[Bug] Unicode text shaping capability breaks when paragraph starts with English text

UserIsAmitHasan commented 2 years ago

Describe the bug Unicode text shaping capability breaks when paragraph starts with English but does not when English text is in the middle of paragraph.

To Reproduce .Text("English text at the start of a paragraph breaks the Unicode text shaping capability. বিপদ আরও বাড়াচ্ছে টানা বৃষ্টি। গতকাল শনিবারও অবিরাম বৃষ্টি আর পাহাড়ি ঢল অব্যাহত ছিল। প্রায় সব ধরনের যোগাযোগ বিচ্ছিন্ন হয়ে পড়া সিলেট ও সুনামগঞ্জের বন্যা পরিস্থিতি সামাল দিতে হিমশিম খাচ্ছে স্থানীয় প্রশাসন।");

.Text("বিপদ আরও বাড়াচ্ছে টানা বৃষ্টি। English text in the middle does not break the Unicode text shaping capability. গতকাল শনিবারও অবিরাম বৃষ্টি আর পাহাড়ি ঢল অব্যাহত ছিল। প্রায় সব ধরনের যোগাযোগ বিচ্ছিন্ন হয়ে পড়া সিলেট ও সুনামগঞ্জের বন্যা পরিস্থিতি সামাল দিতে হিমশিম খাচ্ছে স্থানীয় প্রশাসন।");

Expected behavior Screenshot shows correct behaviour.

Screenshots

Additional context Language I am testing with is Bengali. Font Used: Kalpurush

MarcinZiabek commented 2 years ago

Thank you for investigating this case! I am not an expert in this domain. I have tried to analyse your example as much as I could. I don't see any problems there. Would you like to double check and elaborate more about the current output and what is expected?

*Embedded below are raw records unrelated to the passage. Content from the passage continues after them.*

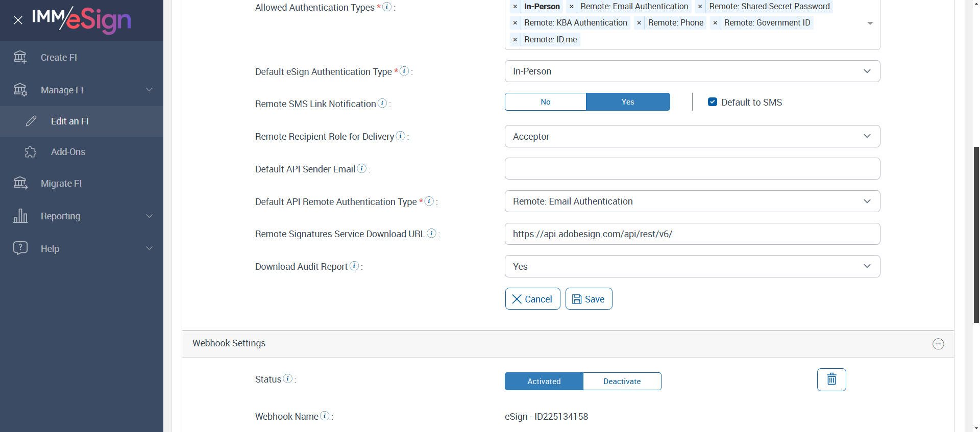Click the Save button
This screenshot has height=432, width=980.
tap(589, 299)
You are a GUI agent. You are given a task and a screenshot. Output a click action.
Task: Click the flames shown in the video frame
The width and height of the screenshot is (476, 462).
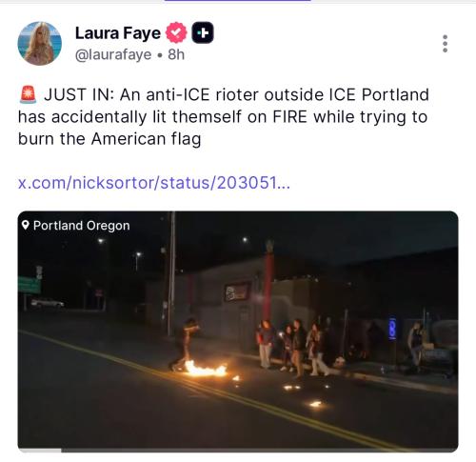206,369
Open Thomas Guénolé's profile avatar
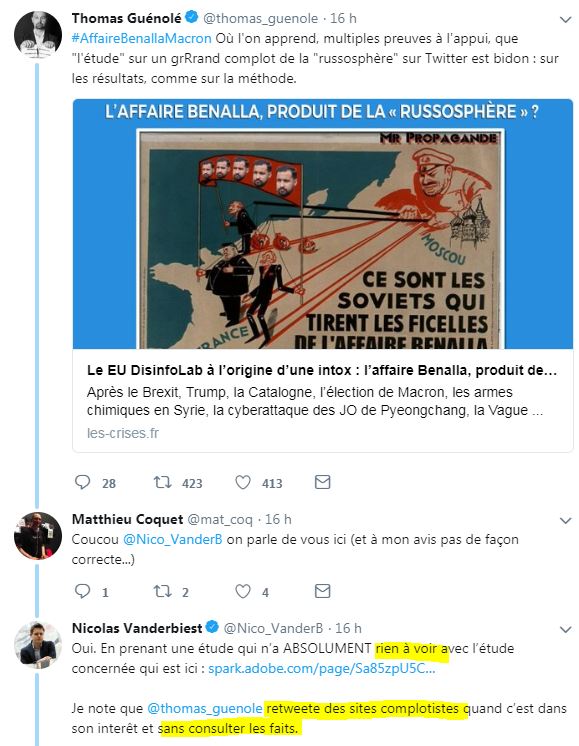 click(38, 34)
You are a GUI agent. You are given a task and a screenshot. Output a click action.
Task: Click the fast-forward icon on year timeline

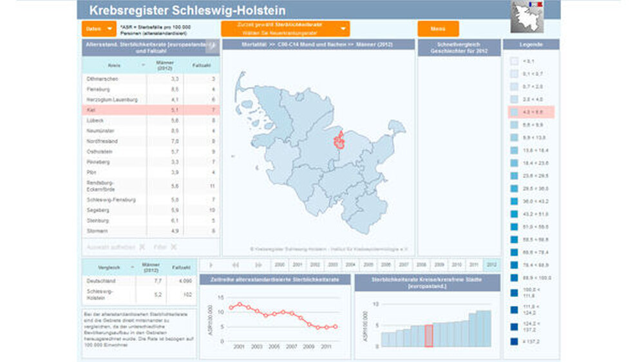(x=258, y=265)
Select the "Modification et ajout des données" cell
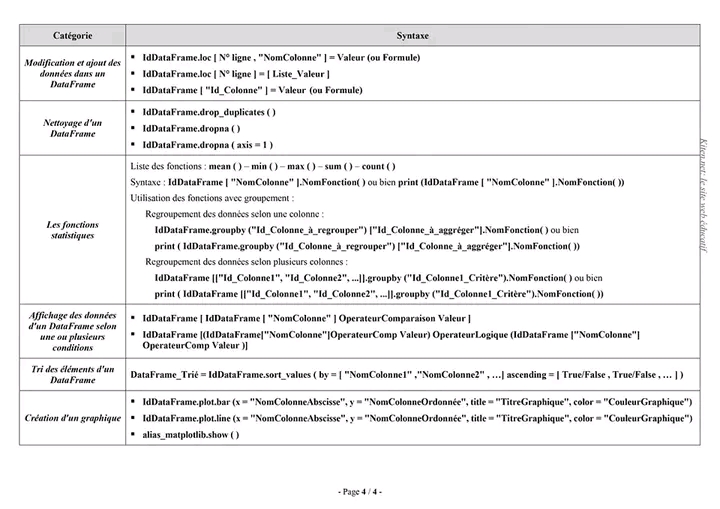The image size is (720, 509). 72,73
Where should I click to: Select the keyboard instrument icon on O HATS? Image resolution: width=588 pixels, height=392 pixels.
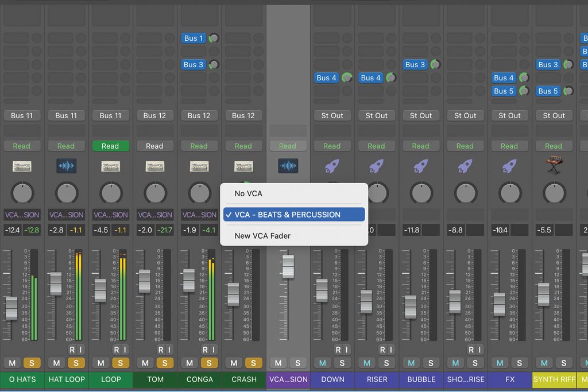(22, 166)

The text shaping capability is performed mostly by the HarfBuzz library so I have high confidence that the result should be correct. 😁

khaledhosny commented 2 years ago

The text needs to itemized before passing to HarfBuzz into runs with the same direction, script, and language. It seems that the whole text is passed to HarfBuzz as one item and the first script in the text is used (perhaps by using hb_buffer_guess_segment_properties()).

MarcinZiabek commented 2 years ago

As far as I know, HarfBuzz is capable of detecting the text direction automatically. E.g. Arabic is going to be classified as right-to-left but numbers in-between will be left-to-right. Please share more information, why you think that the current output is not right 😁

khaledhosny commented 2 years ago

How are using HarfBuzz, are you calling the C API directly or through some wrapper? HarfBuzz does not handle BiDi the way you describe.

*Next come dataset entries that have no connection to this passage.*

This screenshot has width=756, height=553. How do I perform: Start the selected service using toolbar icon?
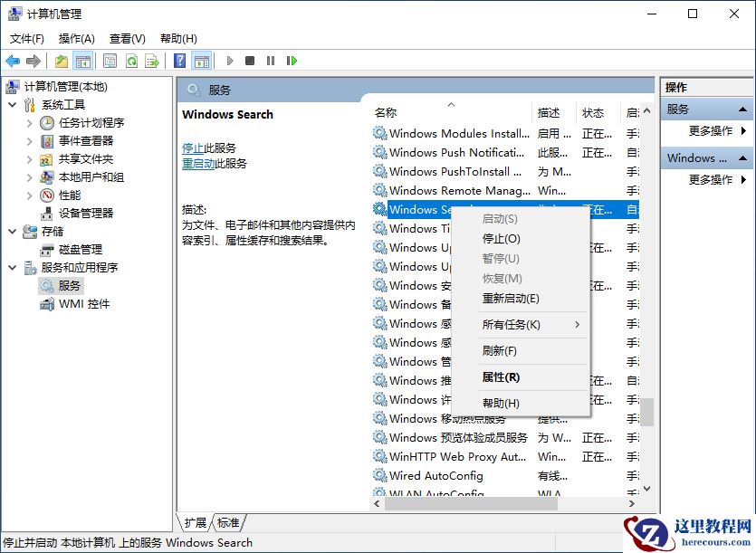point(228,61)
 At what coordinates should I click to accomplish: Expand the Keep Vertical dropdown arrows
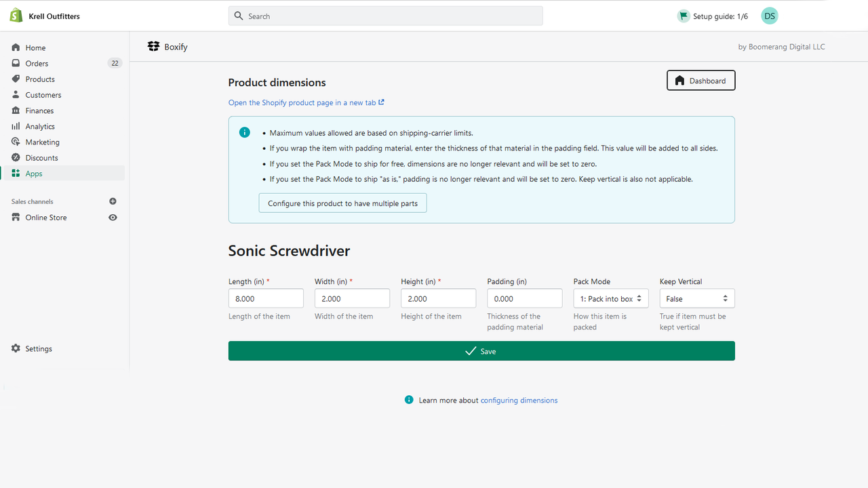(725, 298)
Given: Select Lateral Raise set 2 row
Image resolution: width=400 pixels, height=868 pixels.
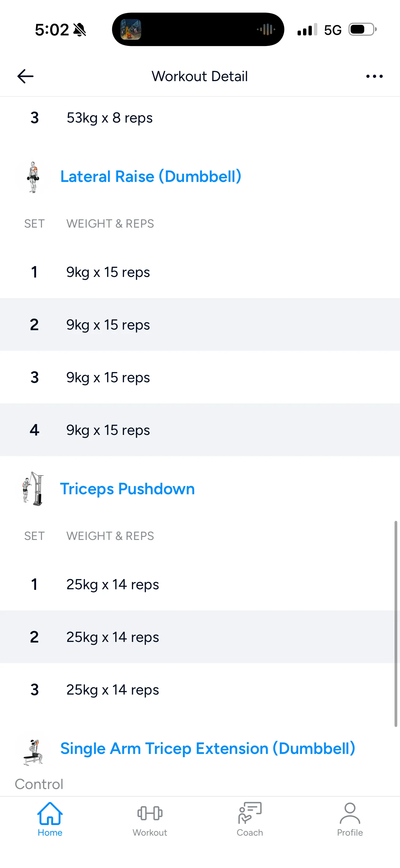Looking at the screenshot, I should tap(200, 324).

MarcinZiabek commented 2 years ago

Before we rush into implementation details and how the API works, I would prefer to see an example showing: 1) what is currently returned by QuestPDF and 2) what is expected 😁

Would you like please to share more examples so I can see the actual difference? (code + screenshots) I don't see anything wrong in the screenshot from the original message. But again, I am not an expert here so I may be missing something. Best if there is also any screenshot from a well-known editor, e.g. Microsoft Word.

khaledhosny commented 2 years ago

Youczn compare the individual words after the Latin text in the screenshot, it is the same text and the words are coming up differently.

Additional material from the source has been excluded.